• [How to complete this task]: Every line from the one containing "1171x502 pixels." to the end of the records below should be returned exactly; pictures are to be dropped.

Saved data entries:
————————

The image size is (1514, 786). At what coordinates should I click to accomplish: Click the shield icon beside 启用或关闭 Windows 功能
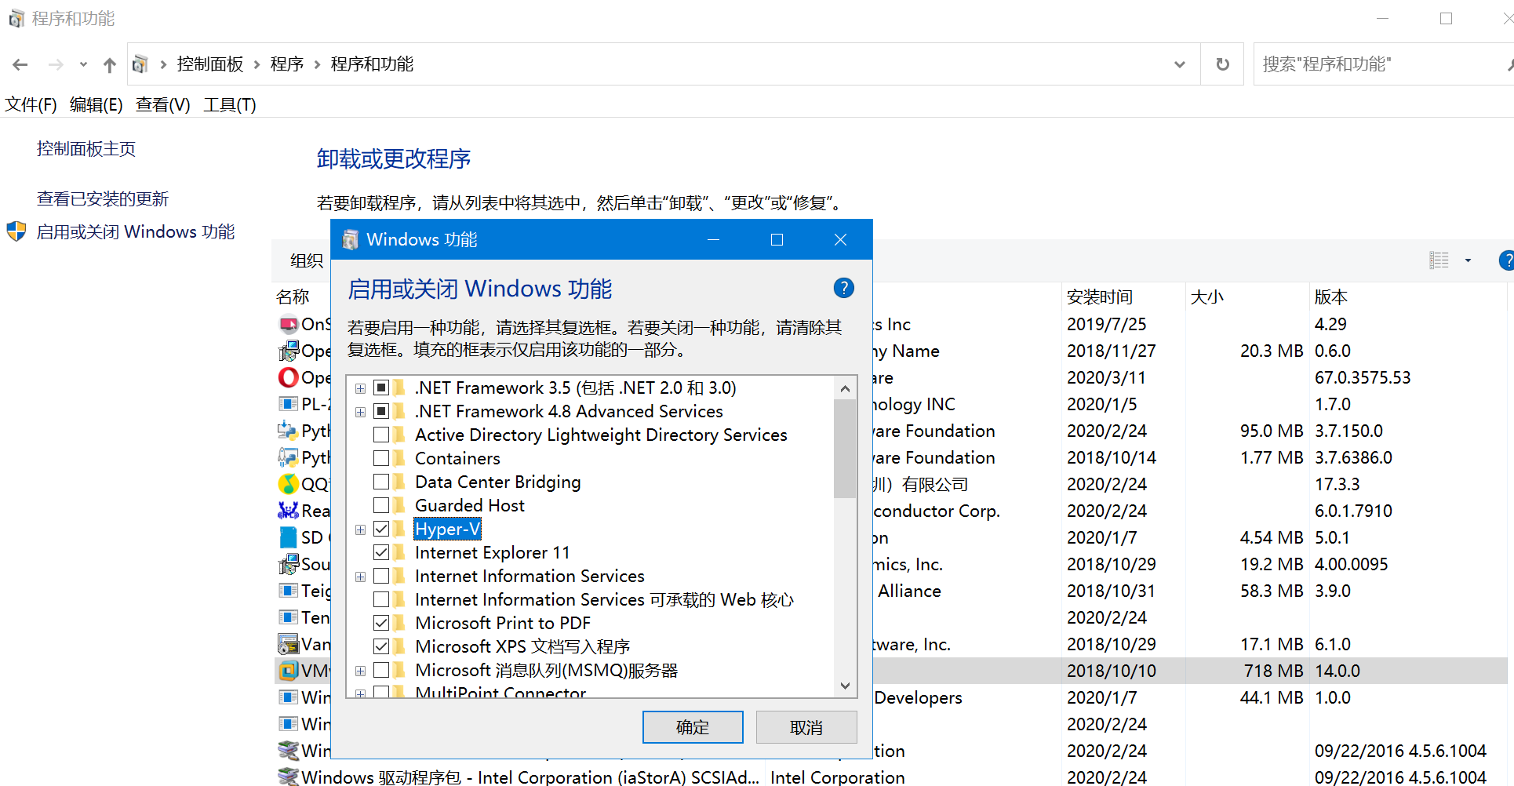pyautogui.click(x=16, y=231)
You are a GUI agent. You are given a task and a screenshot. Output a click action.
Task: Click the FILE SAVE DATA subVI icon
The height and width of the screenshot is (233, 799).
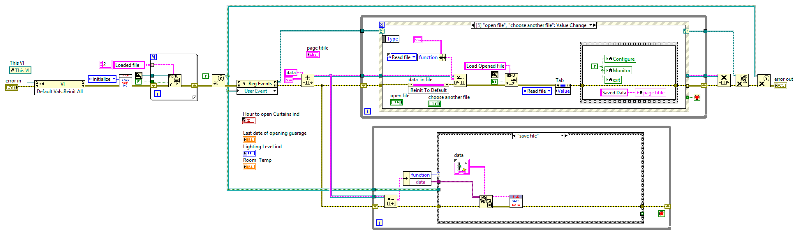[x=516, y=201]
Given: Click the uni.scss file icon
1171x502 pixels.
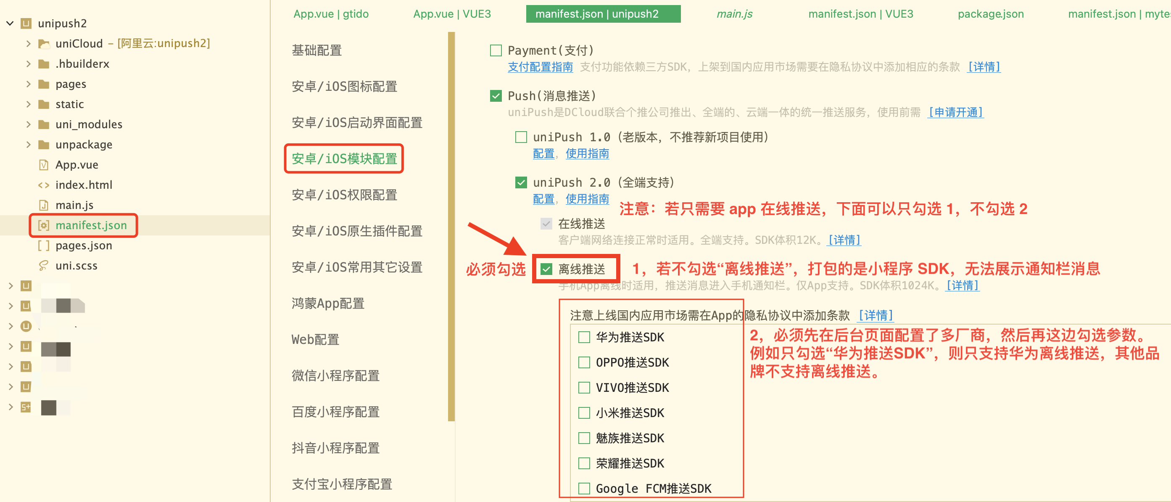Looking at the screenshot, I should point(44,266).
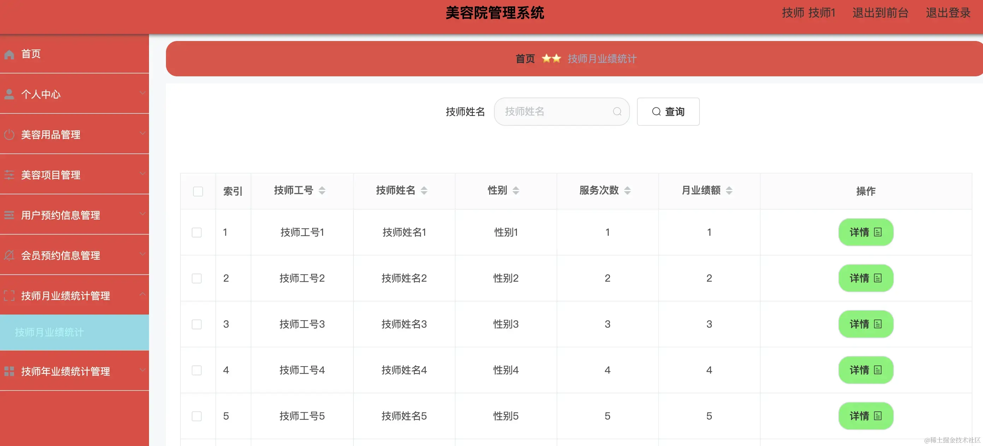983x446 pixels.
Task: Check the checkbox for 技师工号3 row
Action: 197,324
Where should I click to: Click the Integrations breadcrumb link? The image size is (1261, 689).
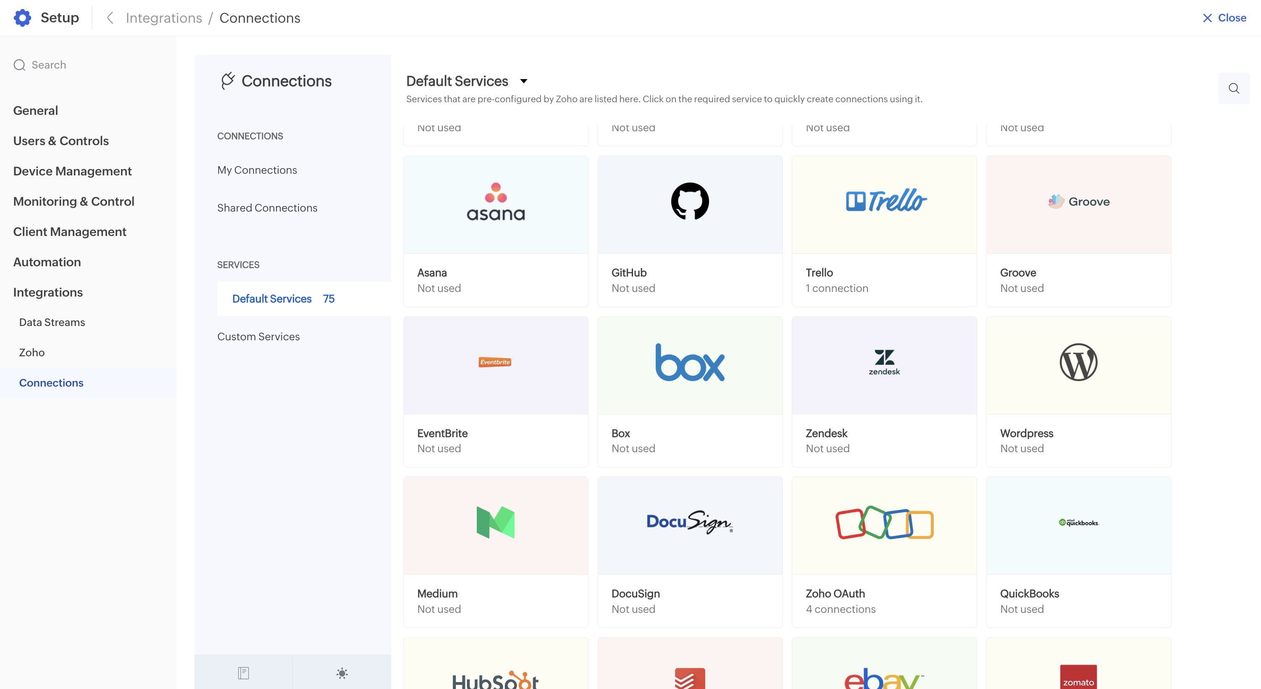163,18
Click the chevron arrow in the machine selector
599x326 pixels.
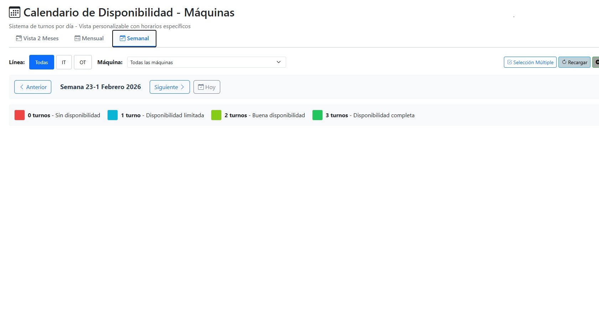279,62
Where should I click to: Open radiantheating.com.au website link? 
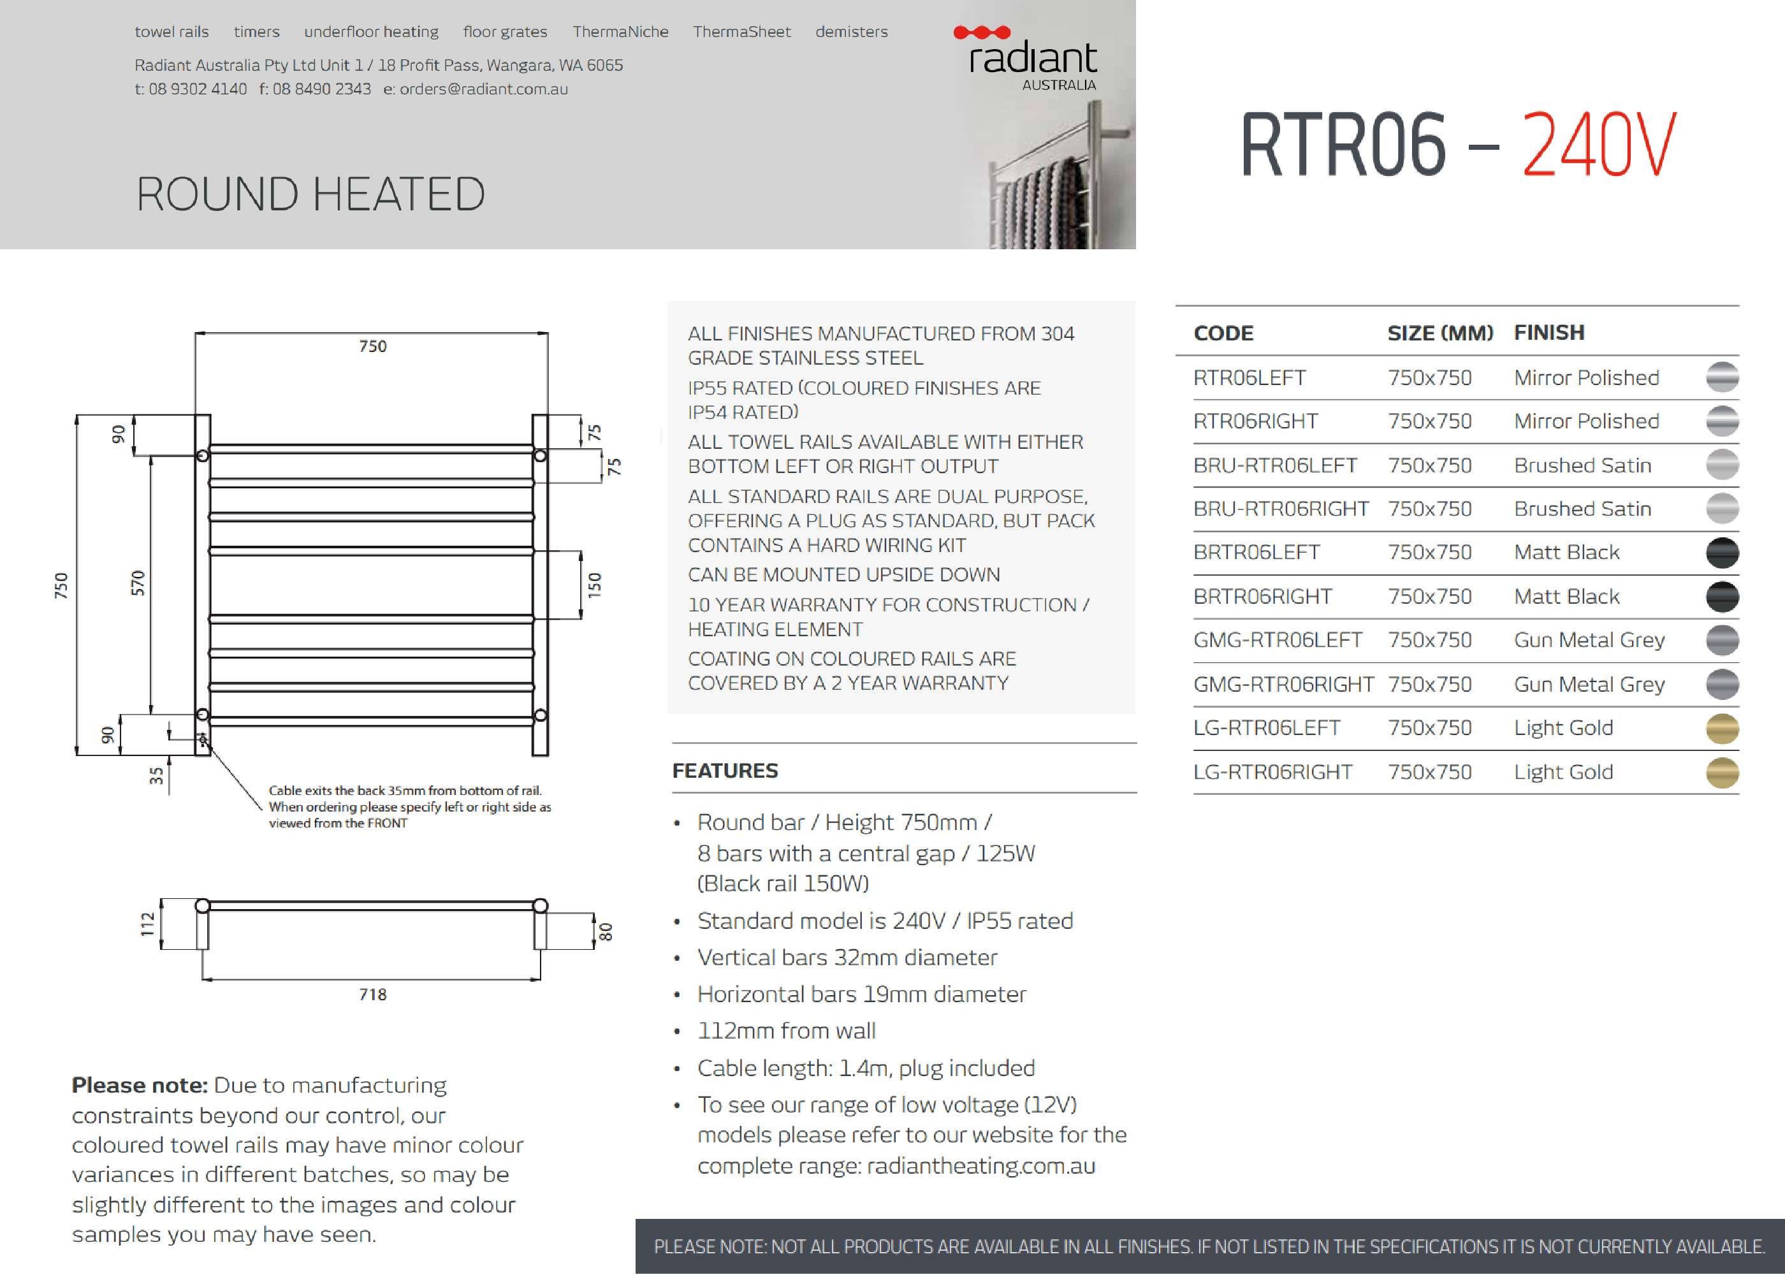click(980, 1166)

————————

• [The answer]:
1171x502 pixels.
Looking at the screenshot, I should point(44,266).
983x446 pixels.
Task: Check the checkbox for 技师工号3 row
Action: 197,324
Where should I click to: Click the Integrations breadcrumb link? The image size is (1261, 689).
163,18
Click the chevron arrow in the machine selector
599x326 pixels.
279,62
Where should I click to: Open radiantheating.com.au website link? 
click(980, 1166)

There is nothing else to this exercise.